There was no live league football on TV in England until 1983. Between 1983 and 1992 a relatively small number of games were sold by the Football League to the two main terrestrial channels, ITV and BBC. The last such contract, between 1988 and 1992, exclusively with ITV, was to show 18 games per season for £11m per season. Then came the Premier League breakaway, the only purpose of which was to give the top division control of the broadcast rights, which were sold to the new satellite TV provider, Sky. In 1992 Sky’s 5 year contract was worth £49m per season to show 60 games per season. more games, but now sold as premium pay TV content rather than free-to-air. In about 1995 the UK antitrust enforcement agency, the Office of Fair Trading (OFT), started investigating the deal. the OFT objected to the principles of collective selling and exclusivity, claiming that they distorted the market for premium sports rights and the downstream broadcast market.

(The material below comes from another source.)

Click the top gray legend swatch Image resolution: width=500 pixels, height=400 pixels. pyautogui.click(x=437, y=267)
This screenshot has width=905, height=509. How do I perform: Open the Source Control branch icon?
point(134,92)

Since 1992, the Premier League has continued to renew its contract with Sky, the value of which is currently about £333m per year for 138 games. Since 1995 the antitrust authorities have maintained a steady stream of complaints. The OFT lost a court case in the UK in 1999, where it was held that collective selling and exclusivity were pro-competitive. In 2002 the European Commission started antitrust proceedings against the Premier League, which led to an agreement that at least some games should be made available to a broadcaster other than Sky. In the event, Sky offered 8 games for sale and no broadcaster was willing to meet Sky’s reserve price.

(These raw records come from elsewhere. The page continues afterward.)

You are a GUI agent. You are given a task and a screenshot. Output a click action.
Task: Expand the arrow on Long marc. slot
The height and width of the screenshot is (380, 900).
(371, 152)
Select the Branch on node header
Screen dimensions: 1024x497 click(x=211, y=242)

The current Sky contract expires at the end of the 2006/07 season, and the Premier League is preparing to tender the rights for the season 2007/08 onwards. The European Commission has tried to obtain undertakings from the Premier League that it will permit a significant fraction of games to go to a rival broadcaster, but negotiations seem to have broken down, and so the Commission is preparing another “Statement of Objections“, which triggers a full antitrust inquiry.

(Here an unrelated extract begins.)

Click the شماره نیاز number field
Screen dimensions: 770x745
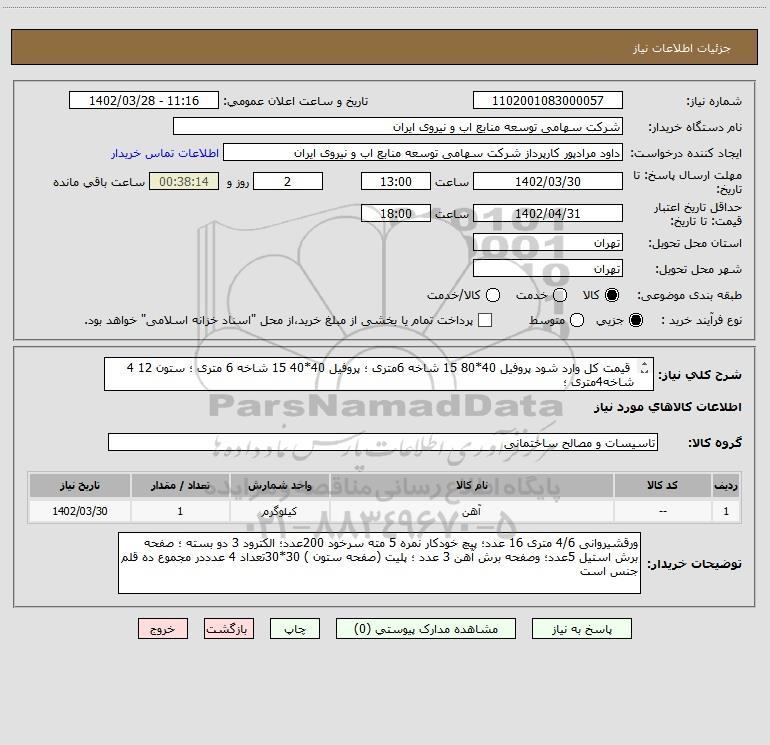(548, 101)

The economics of this is pretty involved, since it deals with two markets: premium football (or however you like to define the market for the games themselves) and the downstream market for broadcast channels, an issue complicated by the proliferation of broadcast platforms. But for those not familiar with the EU sports law landscape, you need to know that there is no antitrust exemption for collective selling as in the US. In the end, the key antitrust issues are the welfare impacts of collective selling and exclusivity.